General Baby Sleeping Tips
We’ve covered a lot of information about how to make your baby comfortable, transitioning from one sleep position or space to another and how to keep your baby safe. Now we’re going to provide some general sleeping tips for particular situations.
Tips for Sleeping With One Baby
Try not to feed your baby before putting them down if they’re going to sleep for six hours or longer. It might lead to trouble with digestion later on when they wake up hungry again. Feedings can be done much less often than usual as long as you know what your child needs based on their age and weight. For example, most healthy full term infants over four months should only be fed every four hours.
If you’re the only parent able to sleep with your baby, then do so and try to give yourself a break during the day by taking naps or doing something relaxing for fifteen minutes when they go down. If possible, let trusted family or friends babysit so you can have some time to yourself.
Put your baby on their back at all times, even if they’re getting older and more mobile as time goes on and rolling around is becoming easier than just laying there in one spot. Babies should never be found face-down no matter how short of an amount of time because it can lead to suffocation. Tummy time is a big no-no regardless of the situation.
Tips for Sleeping With Multiple Babies
- Keep any pets out of the room.
- If there are two or more babies in a bed, monitor them to ensure neither is on their stomach. This will help prevent sudden infant death syndrome (SIDS).
- Consider a separate crib for each baby if you have the space.
Tips for Swaddling Your Baby Properly
Make sure your swaddle has no holes as these could allow your baby to unravel from the swaddle and cause entrapment — especially if you’re using bumper pads or bedding with fluffy fabric. Use only sheets made of cotton flannel or a very tight weave to allow maximum air to circulate and prevent overheating.
Place your baby on their back, with arms swaddled gently across the chest so that there is no dangling fabric around the neck. Tuck in any loose material at the bottom of the diaper to avoid it from slipping up between legs and causing discomfort when moving limbs for feeding. The blanket should be tucked tightly under one arm (like a “taco”) without restricting hip movement or tangling in their digits, as this can become a problem when they learn to roll over.
Keep in mind that the safest sleep position is on their back. Never use a pillow until your child can independently lift their head up from lying flat on their tummy. This is around when they turn one year old or so.
You also don’t want anything under your baby except for the fitted sheet, so make sure you read instructions about what’s recommended, as some companies have different recommendations based on how soft or firm the mattress may be.
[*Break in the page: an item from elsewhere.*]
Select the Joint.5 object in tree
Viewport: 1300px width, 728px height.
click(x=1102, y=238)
It’s best not to put any blankets inside of the crib unless it has been specifically labeled and approved by an agency like The American Academy of Pediatrics because these could pose dangers such as suffocation if pulled too close around them while sleeping, despite being swaddled tightly.
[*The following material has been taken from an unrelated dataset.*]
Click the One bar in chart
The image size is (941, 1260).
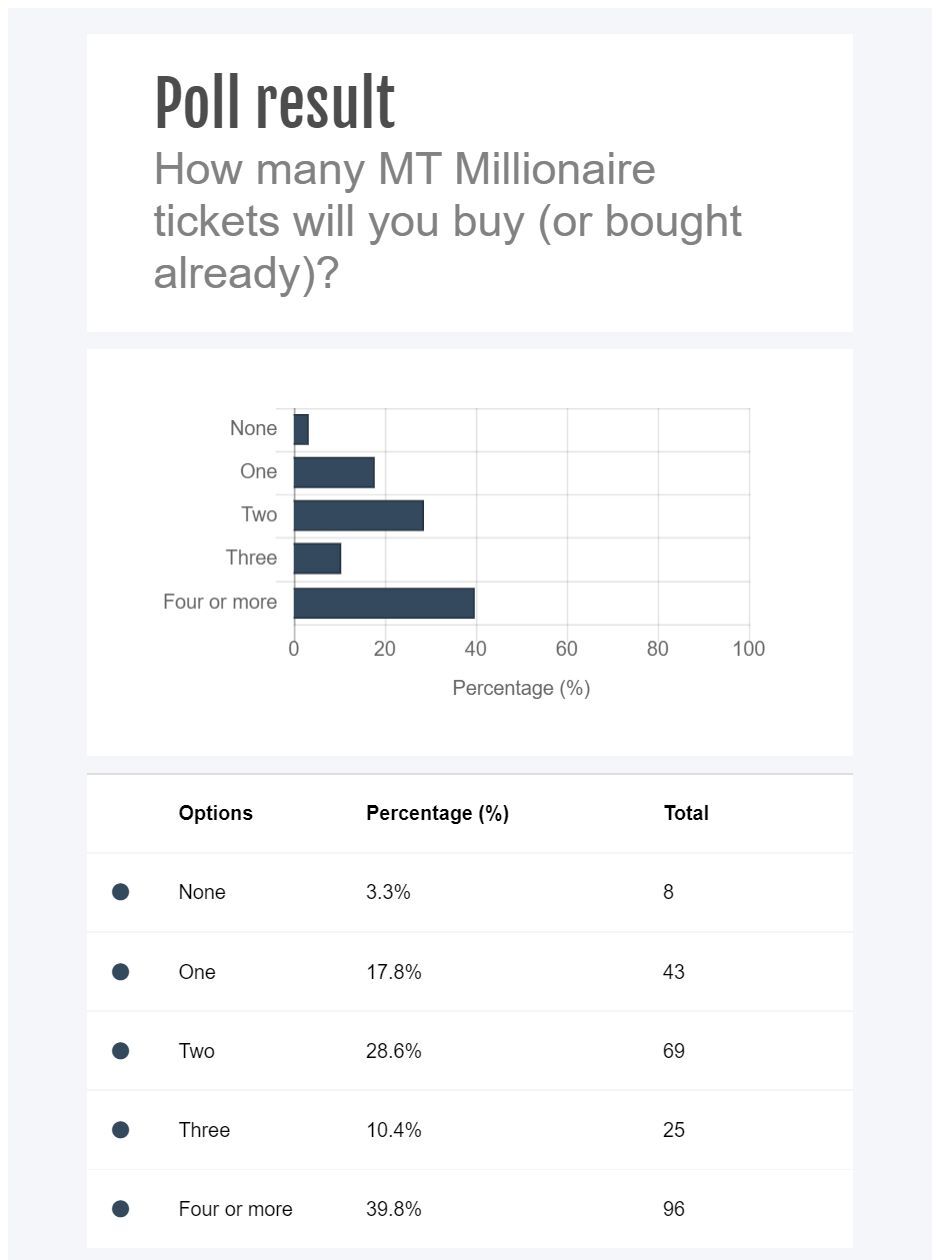(x=334, y=472)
It’s hard to answer the question of how long do babies sleep in cribs, bassinets, or other sleeping situations, since it will depend largely on your own baby and their needs, but as long as you follow all current safety standards and best practices your baby will be able to transition to the next stage of sleeping with little difficulty. We hope we were able to help answer some questions. For more crib and baby bed information, keep browsing our site.